Paper long abstract:
This paper investigates how post-war British egg consumption shaped gender roles within the domestic sphere. It will look at three significant inflection points in the history of egg consumption in post-war Britain: the intensification of egg production in the 1950s and 1960s, public health messaging linking dietary cholesterol with coronary heart disease in the 1960s and 1970s, and the Salmonella in eggs crisis of the late 1980s. Each of these events marked a transition in everyday understandings of eggs and marked a point of conflict between the consumer and ‘experts’ regarding what was appropriate, healthful, and safe food.

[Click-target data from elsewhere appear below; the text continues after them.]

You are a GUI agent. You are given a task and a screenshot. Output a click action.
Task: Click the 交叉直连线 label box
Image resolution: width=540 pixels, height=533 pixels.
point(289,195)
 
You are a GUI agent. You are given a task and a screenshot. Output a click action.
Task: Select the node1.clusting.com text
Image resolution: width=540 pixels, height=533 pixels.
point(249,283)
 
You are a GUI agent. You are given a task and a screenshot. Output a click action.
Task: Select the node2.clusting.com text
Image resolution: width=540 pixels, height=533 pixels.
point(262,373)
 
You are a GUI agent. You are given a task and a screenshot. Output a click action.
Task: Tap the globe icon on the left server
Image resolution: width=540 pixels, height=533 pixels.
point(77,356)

The figure of the ‘housewife’ was often the target of marketing and health messaging in this period and women bore the responsibility of ensuring a healthy household by shopping sensibly and deploying safe cooking practices. Through analysing the representation of women in public health messaging and marketing – and the points of conflict between the producers of this content and its recipients – this paper will provide new insights into the gendered aspects of the interaction between health and food. It will argue that gender roles in in the domestic space were constructed and enforced in public health messaging and marketing with the burden of responsibility often falling on women. Through this, the paper will reveal the need to account for and mitigate the gendered presentation of responsibility when translating necessary changes in the food system to the everyday domestic sphere.